Piguet’in resim ve heykel departmanı sorumlusu Adeline Bisch Balerna’ya göre Picasso, bu dönemde artık “sanat tarihinde devrim yapmış” bir isim olarak yeni ifade yolları arıyordu. Seramik, onun bu arayışında oyun alanlarından biri hâline geldi. Madoura Atölyesi’nin olanakları, sanatçıya hem malzeme hem de biçim açısından yepyeni imkanlar sundu.
Piguet direktörü Bernard Piguet ise Picasso’nun çizimlerinin bugün ulaşılamayacak kadar değerli olduğunu hatırlatarak, seramiklerin hâlâ “makul birer giriş noktası” sunduğuna dikkat çekiyor: “Bu parçalar özgün Picasso eserleri – tıpkı tabloları gibi tek ve benzersizler.”
Açık artırma sadece seramiklerle sınırlı değil. Aynı koleksiyona ait olan ve daha önce sanat piyasasında görülmemiş iki Picasso kağıt işi de satışa sunuldu: Serenade (1919) başlıklı mürekkep ve sulu boya çalışması ile Famille balzacienne (1962) tarihli kurşunkalem çizimi. İkinci işin tahmini değeri 120.000 İsviçre frangına kadar çıkıyor.

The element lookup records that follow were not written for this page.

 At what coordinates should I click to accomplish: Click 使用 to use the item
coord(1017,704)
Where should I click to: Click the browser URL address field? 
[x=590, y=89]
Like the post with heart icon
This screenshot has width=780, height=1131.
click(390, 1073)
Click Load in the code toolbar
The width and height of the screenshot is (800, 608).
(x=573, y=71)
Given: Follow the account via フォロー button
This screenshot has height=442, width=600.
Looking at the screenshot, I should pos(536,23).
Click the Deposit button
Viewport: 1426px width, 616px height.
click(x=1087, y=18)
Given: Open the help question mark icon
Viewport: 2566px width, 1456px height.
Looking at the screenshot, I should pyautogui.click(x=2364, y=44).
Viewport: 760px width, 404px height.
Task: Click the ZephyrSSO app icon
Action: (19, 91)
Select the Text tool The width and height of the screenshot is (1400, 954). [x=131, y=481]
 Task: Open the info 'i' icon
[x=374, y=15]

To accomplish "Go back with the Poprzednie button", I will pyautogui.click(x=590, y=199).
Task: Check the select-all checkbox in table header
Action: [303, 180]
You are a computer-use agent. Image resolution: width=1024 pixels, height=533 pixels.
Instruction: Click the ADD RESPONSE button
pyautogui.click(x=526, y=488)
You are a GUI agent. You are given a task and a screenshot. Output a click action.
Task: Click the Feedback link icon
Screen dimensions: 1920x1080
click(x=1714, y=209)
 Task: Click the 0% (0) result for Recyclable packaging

Etkinlikte ayrıca Fransız sanatçı Yves Klein’ın 1959 tarihli ve şimdiye dek hiç sergilenmemiş mavi monokromu da yer aldı. Uluslararası Klein Mavisi’yle boyanmış Monochrome bleu sans titre, sanatçının zamansız mavi tutkusu ve kısa ömrüne rağmen sanat tarihine bıraktığı güçlü imzayı bir kez daha hatırlattı.